Worldwide panic heightened in late September when a man from Liberia tested positive for Ebola in the United States while visiting relatives in Texas. The disease also broke out in Senegal, Mali and Nigeria where officials managed to quickly isolate and quash their Ebola cases but the virus became entrenched particularly in Liberia’s capital. Ultimately, social mobilization helped turn the tide.

“Communities here did the right thing: They isolated people who were sick, they reported people who were sick. Every street corner had stations for washing hands, and this made a difference,” Yett said.

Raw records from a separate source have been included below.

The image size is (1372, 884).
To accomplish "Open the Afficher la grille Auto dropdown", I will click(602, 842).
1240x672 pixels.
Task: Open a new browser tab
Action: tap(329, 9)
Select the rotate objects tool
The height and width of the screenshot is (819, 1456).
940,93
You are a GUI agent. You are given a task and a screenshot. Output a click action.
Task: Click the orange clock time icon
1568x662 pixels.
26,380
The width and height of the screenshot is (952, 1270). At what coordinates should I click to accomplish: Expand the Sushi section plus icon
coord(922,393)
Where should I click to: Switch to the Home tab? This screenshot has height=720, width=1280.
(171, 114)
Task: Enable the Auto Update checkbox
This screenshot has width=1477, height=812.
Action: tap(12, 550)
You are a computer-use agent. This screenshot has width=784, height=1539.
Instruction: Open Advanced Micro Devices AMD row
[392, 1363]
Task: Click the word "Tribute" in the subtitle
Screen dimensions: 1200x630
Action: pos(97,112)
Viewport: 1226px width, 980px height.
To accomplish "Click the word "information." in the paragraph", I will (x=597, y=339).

Many of the treatment centers built with help from the U.S. finished construction after the height of the epidemic – some of the tarp and wood constructed facilities will be repurposed but many will be taken down. Communities scarred by the looming threat of death can’t imagine visiting them even months later, even if the clinics never treated a single Ebola case, experts say.

“Even today (when) we hear an ambulance siren, we have to shake a little bit, seeing if this normal or are we facing something again,” Liberia’s president said recently at an event marking the end of a U.S.-built Ebola treatment center for exposed health workers.

There are also concerns about the long-term effects on survivors, including questions about how long the virus remains in the body. On Friday, WHO updated advice and testing guidelines for male survivors of Ebola because of the “strong possibility” that the virus could be spread through sex months later.